Prompt 1:
In the Seahawks commentary, which consecutive injury-shortened season was 2018 for Earl Thomas?
Prompt 2:
List every player the Seahawks commentary mentions by name.
Prompt 3:
Transcribe everything in the Seahawks commentary from "All of that" down to "guy with upside?).".
══ Quoted passage ══
All of that having been said, I don’t think Griffin or Mingo are locks by any stretch of the imagination. While both are being used in pass rush situations, neither have really excelled at the professional level at that job. Nevertheless, both seem like pretty key guys to our Special Teams, which is why I have them making the 53-man roster. If it comes down to Special Teams or Pass Rush, and the team feels it needs more help with the latter, then don’t be surprised if Marsh takes the spot of Mingo (I can’t imagine the team keeps both Marsh AND Mingo in lieu of waiving Griffin, because why wouldn’t you keep the cost-controlled guy with upside?).

I’m telling you, I’m utterly fascinated with how this whole portion of the team is going to shake out. I’ll be out of town for the entirety of the Pre-Season, which is kind of a bummer, but it’ll still be interesting to follow from afar.

Seahawks Death Week: The Free Agents

The Seahawks have a bunch of money opening up heading into 2019, which leads many to believe there’s going to be a feeding frenzy of free agents heading onto this team. However, there are guys on the Seahawks RIGHT NOW whose contracts are expiring, so that’s who we’re going to talk about today. Who should the Seahawks retain, and who should they let go?

The Big Names

Earl Thomas – There isn’t even a question; we can want Earl to come back until we’re blue in the face, but it ain’t happenin’. Even if HE wanted to come back, though, I don’t think it would be a good idea. I mean, yeah, he’s elite. When he’s healthy, he’s the best in the game. But, 2018 was his third consecutive season cut short due to injuries. It’s just not a smart investment. He needs to move on.
═══
══ Data excerpt ══
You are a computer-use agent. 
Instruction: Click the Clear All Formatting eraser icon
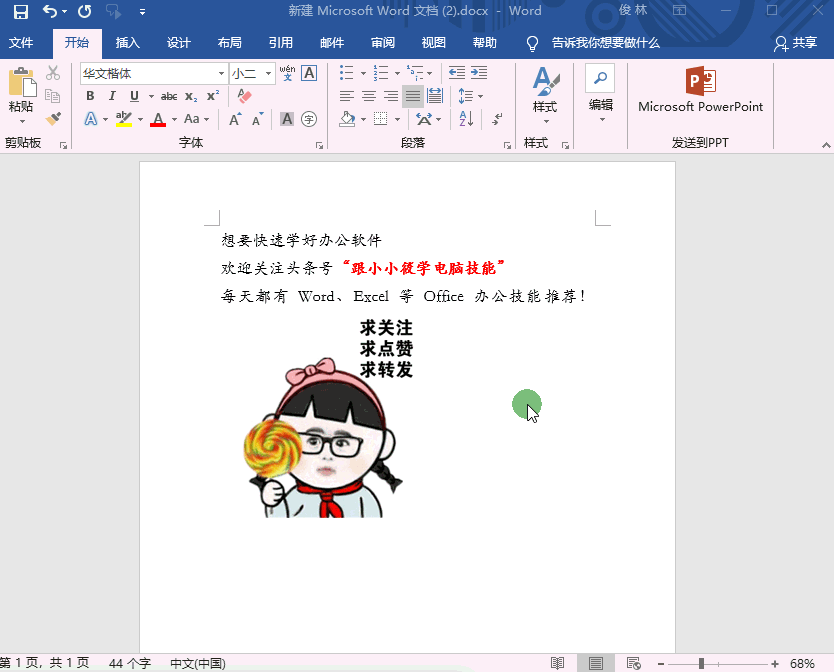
═══
Full output 1:
His third.

Full output 2:
Griffin, Mingo, Marsh, Earl Thomas

Full output 3:
All of that having been said, I don’t think Griffin or Mingo are locks by any stretch of the imagination. While both are being used in pass rush situations, neither have really excelled at the professional level at that job. Nevertheless, both seem like pretty key guys to our Special Teams, which is why I have them making the 53-man roster. If it comes down to Special Teams or Pass Rush, and the team feels it needs more help with the latter, then don’t be surprised if Marsh takes the spot of Mingo (I can’t imagine the team keeps both Marsh AND Mingo in lieu of waiving Griffin, because why wouldn’t you keep the cost-controlled guy with upside?).